Description of the task | Only the lines from the one containing "You are a computer-use" to the end of the records belong in the answer; repeat them exactly and drop the pictures.

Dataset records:
____

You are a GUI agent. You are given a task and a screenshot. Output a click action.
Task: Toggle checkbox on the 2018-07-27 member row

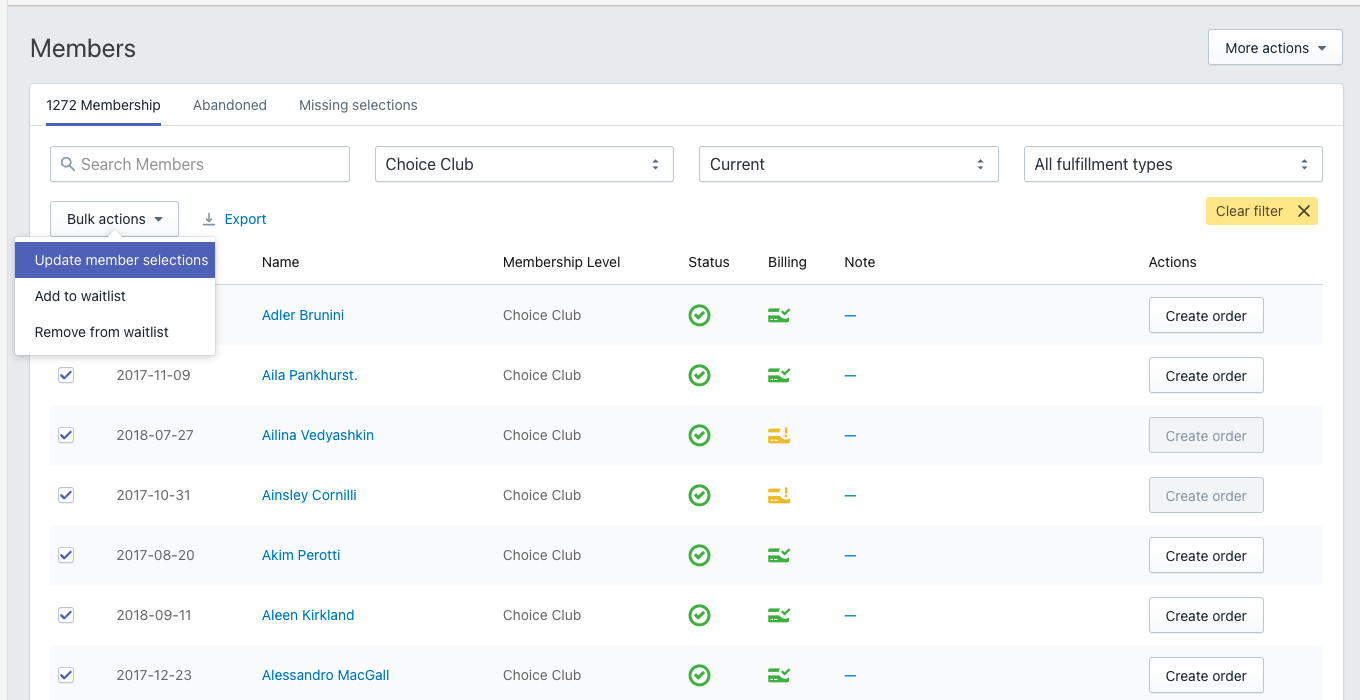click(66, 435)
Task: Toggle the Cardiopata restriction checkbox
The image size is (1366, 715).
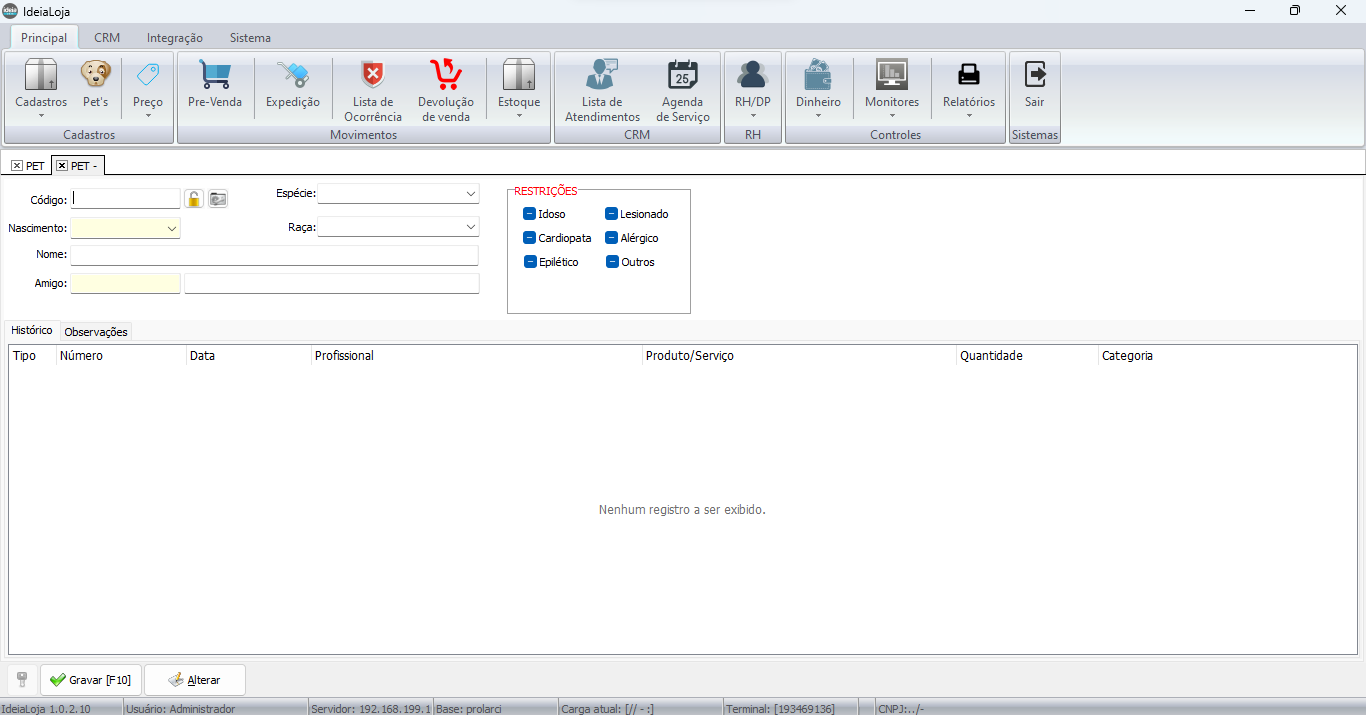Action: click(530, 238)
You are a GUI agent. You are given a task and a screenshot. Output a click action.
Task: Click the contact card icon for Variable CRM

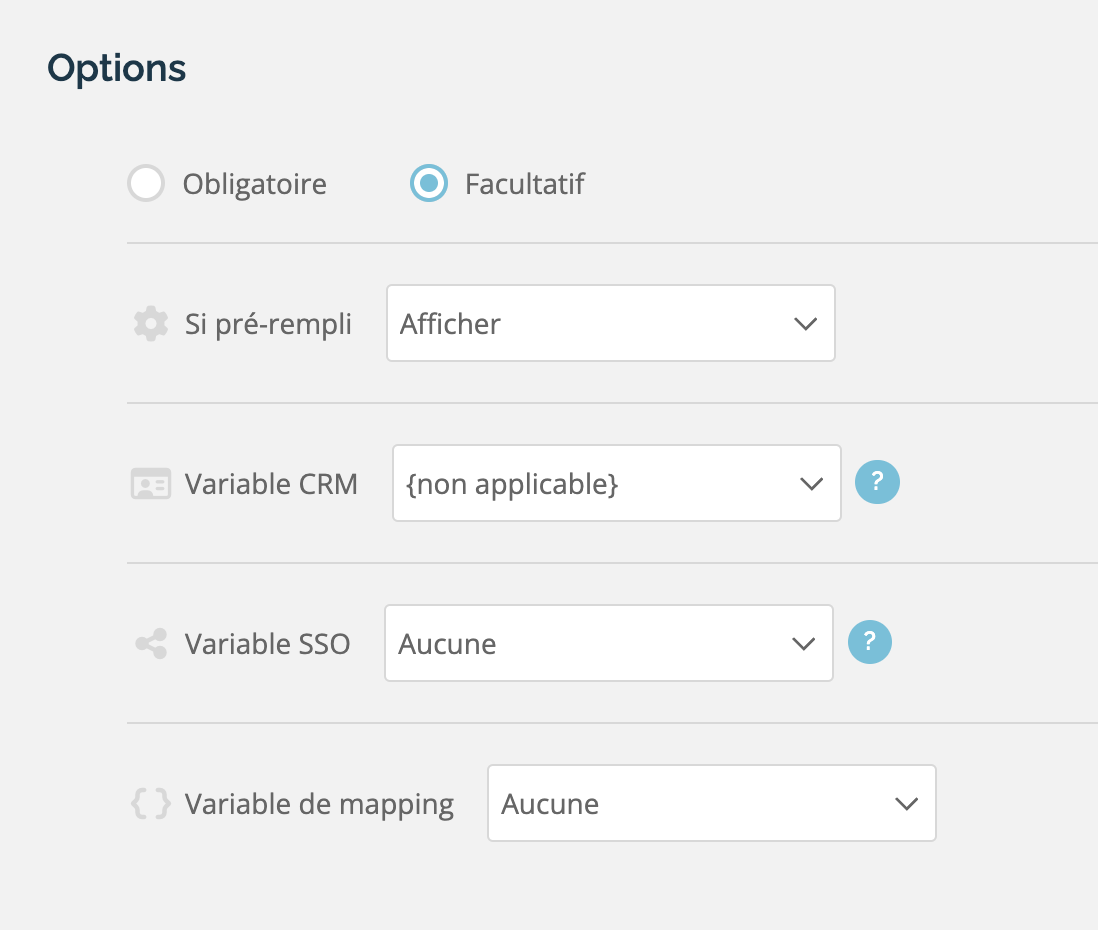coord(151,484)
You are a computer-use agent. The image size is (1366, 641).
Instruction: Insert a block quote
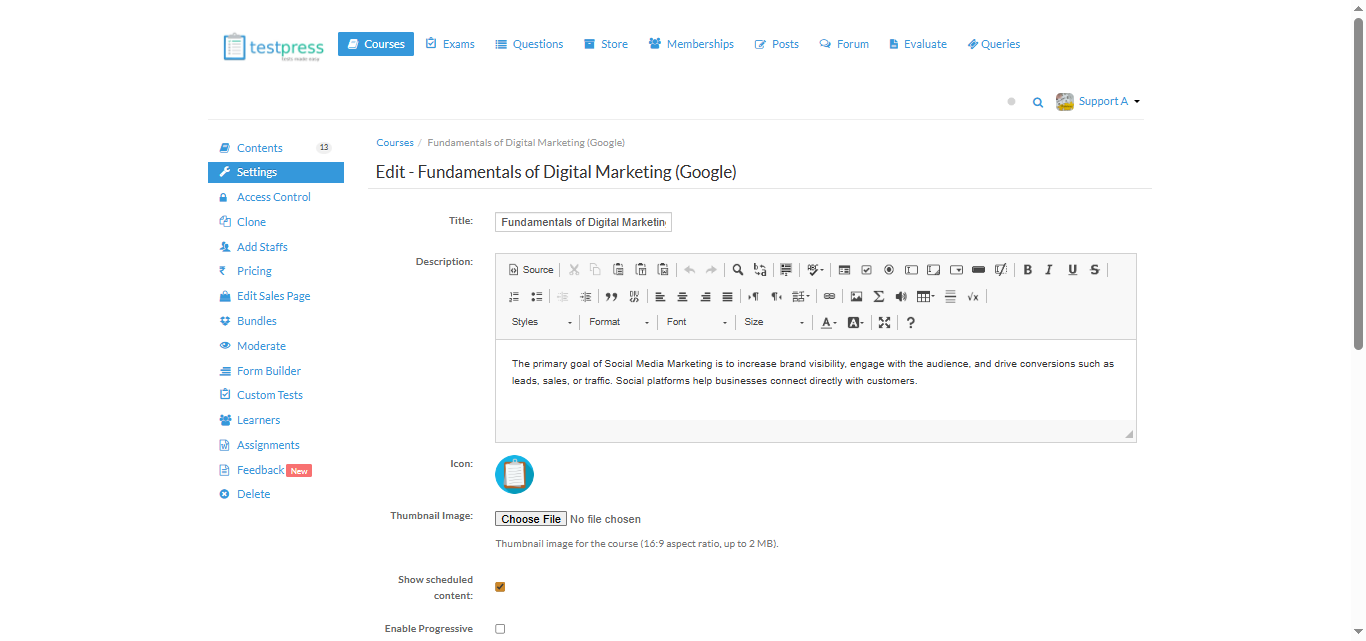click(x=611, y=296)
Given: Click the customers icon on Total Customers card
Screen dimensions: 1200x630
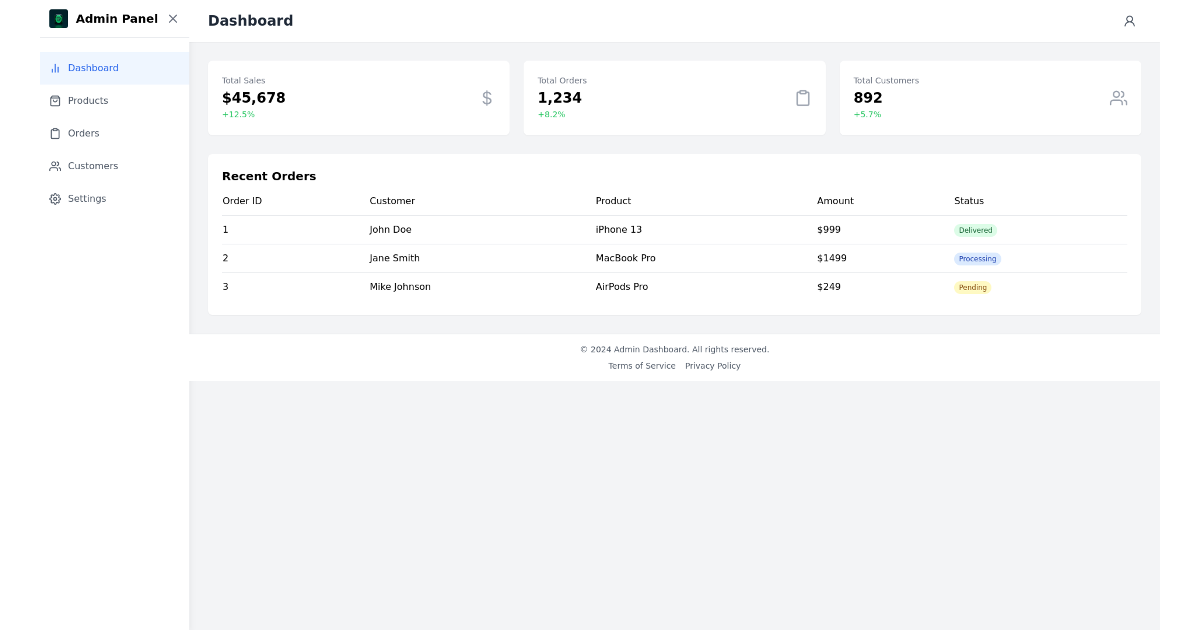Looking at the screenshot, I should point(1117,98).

____

Task answer |
You are a computer-use agent. The image size is (1366, 641).
Instruction: Insert a block quote
click(x=611, y=296)
Given: Click the customers icon on Total Customers card
Screen dimensions: 1200x630
Looking at the screenshot, I should point(1117,98).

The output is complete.